(Items listed in a dataset)
[Start of section]

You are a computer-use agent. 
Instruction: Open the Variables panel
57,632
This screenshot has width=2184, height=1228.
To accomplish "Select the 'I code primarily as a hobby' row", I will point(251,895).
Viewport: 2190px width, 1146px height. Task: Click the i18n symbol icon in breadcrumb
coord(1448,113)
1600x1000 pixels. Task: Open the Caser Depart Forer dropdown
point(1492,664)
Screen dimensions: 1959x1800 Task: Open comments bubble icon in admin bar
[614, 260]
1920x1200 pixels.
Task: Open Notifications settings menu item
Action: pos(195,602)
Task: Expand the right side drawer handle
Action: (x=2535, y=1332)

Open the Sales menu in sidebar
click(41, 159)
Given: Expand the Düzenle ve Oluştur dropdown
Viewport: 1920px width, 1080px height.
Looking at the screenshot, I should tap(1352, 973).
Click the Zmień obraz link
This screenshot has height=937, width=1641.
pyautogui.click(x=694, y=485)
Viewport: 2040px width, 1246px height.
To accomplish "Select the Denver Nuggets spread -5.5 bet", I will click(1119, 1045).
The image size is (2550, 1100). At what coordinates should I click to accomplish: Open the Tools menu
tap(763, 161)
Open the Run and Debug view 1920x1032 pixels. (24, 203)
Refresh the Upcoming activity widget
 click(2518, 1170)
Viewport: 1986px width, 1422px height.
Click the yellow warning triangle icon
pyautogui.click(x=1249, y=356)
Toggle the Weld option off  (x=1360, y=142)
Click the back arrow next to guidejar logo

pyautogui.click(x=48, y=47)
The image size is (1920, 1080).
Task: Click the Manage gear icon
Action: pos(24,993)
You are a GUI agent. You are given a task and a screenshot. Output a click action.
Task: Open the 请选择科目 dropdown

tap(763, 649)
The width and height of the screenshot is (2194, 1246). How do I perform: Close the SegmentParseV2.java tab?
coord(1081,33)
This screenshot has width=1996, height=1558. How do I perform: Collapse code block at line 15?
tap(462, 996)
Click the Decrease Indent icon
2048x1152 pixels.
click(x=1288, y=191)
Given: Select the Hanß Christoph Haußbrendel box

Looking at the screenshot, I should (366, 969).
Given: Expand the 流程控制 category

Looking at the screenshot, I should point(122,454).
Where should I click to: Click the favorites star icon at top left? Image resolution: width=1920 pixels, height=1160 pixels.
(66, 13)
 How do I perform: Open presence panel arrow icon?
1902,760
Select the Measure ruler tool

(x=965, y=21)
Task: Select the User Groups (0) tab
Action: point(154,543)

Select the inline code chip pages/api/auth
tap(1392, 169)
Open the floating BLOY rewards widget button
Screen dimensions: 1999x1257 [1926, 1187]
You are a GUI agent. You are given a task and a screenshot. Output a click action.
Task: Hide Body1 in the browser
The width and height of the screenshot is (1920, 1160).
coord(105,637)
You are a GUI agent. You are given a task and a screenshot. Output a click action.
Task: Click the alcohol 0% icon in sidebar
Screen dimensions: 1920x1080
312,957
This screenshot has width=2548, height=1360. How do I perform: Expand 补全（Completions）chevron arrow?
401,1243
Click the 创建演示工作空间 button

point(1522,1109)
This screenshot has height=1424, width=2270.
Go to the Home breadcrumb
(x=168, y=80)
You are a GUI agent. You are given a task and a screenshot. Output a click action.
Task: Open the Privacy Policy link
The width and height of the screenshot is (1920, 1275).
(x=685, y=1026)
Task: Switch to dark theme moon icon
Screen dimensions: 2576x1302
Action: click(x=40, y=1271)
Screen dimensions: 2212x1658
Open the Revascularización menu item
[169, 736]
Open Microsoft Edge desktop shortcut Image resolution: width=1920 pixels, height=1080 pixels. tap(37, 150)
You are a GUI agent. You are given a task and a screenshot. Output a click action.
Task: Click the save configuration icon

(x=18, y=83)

[End of section]

* TASK PROMPT: Give back, word for word, the lines of the records that run from the one holding "The width and height of the screenshot is (1920, 1160)." to the very last.

* RESPONSE TO THE EXERCISE:
The width and height of the screenshot is (1920, 1160).
coord(105,637)
You are a GUI agent. You are given a task and a screenshot. Output a click action.
Task: Click the alcohol 0% icon in sidebar
Screen dimensions: 1920x1080
312,957
This screenshot has width=2548, height=1360. How do I perform: Expand 补全（Completions）chevron arrow?
401,1243
Click the 创建演示工作空间 button

point(1522,1109)
This screenshot has height=1424, width=2270.
Go to the Home breadcrumb
(x=168, y=80)
You are a GUI agent. You are given a task and a screenshot. Output a click action.
Task: Open the Privacy Policy link
The width and height of the screenshot is (1920, 1275).
(x=685, y=1026)
Task: Switch to dark theme moon icon
Screen dimensions: 2576x1302
Action: click(x=40, y=1271)
Screen dimensions: 2212x1658
Open the Revascularización menu item
[169, 736]
Open Microsoft Edge desktop shortcut Image resolution: width=1920 pixels, height=1080 pixels. tap(37, 150)
You are a GUI agent. You are given a task and a screenshot. Output a click action.
Task: Click the save configuration icon

(x=18, y=83)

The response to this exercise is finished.